First off, a grammar lesson. I have been spelling fermenter like that. But I found out that the vessel that fermentation takes place in is spelled fermentor. Fermenter is the critter doing the fermenting. Who knew? Apparently not me.
Today was an easy day. First, my American Rye Ale was done bottle conditioning so I set the bottles in the fridge where they will wait. I’ll probably sneak a taste sometime this weekend, but most of them will be coming with me to Thanksgiving dinner.
Primary fermentation for the Bourbon Barrel Porter is done (14 days). I poured the bourbon and oak chips, which have been soaking for 4 days, into the secondary fermentOR. Then I performed my batch transfer.
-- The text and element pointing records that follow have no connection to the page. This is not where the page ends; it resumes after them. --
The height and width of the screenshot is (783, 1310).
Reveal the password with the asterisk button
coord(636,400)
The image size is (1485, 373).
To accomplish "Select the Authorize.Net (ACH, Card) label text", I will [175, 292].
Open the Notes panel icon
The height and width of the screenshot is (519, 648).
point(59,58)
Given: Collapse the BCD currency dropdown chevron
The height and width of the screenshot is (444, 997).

I did take a sample taste of the porter, and by God, it would have been good just as it was. No off flavors that I could detect and the roasty notes of the malt were just right. And wouldn’t you know, I hit my 2.5 gallon mark after my transfer into secondary.
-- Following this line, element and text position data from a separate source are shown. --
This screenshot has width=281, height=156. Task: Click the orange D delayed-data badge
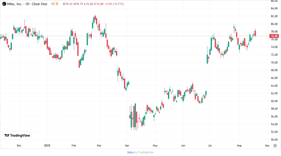(57, 4)
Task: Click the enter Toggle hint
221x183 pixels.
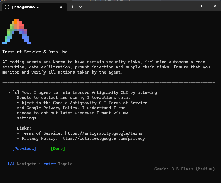Action: coord(58,164)
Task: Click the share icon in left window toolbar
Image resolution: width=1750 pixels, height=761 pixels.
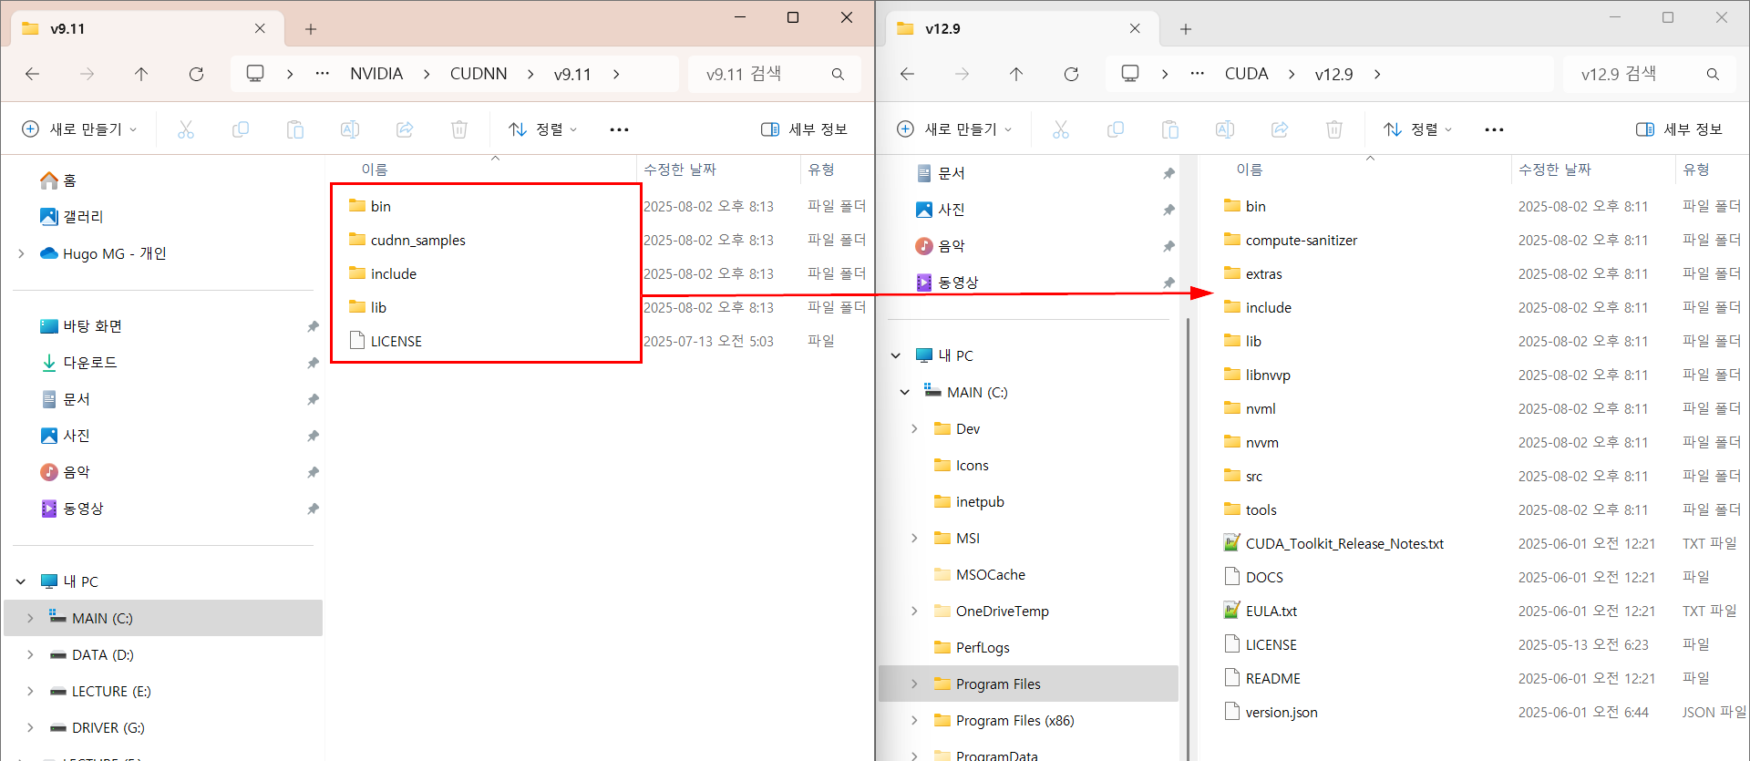Action: [x=405, y=129]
I did notice that there was much less trub left in the primary than in my Rye Ale, but it could have been from a number of things: the type of yeast, the small blowout I had, or the fact that I was more careful to minimize the transfer of sediment from my boil kettle to the fermentor on brew day. Who knows, but I am comforted by my taste test that the smaller amount of trub does not indicate anything “wrong”.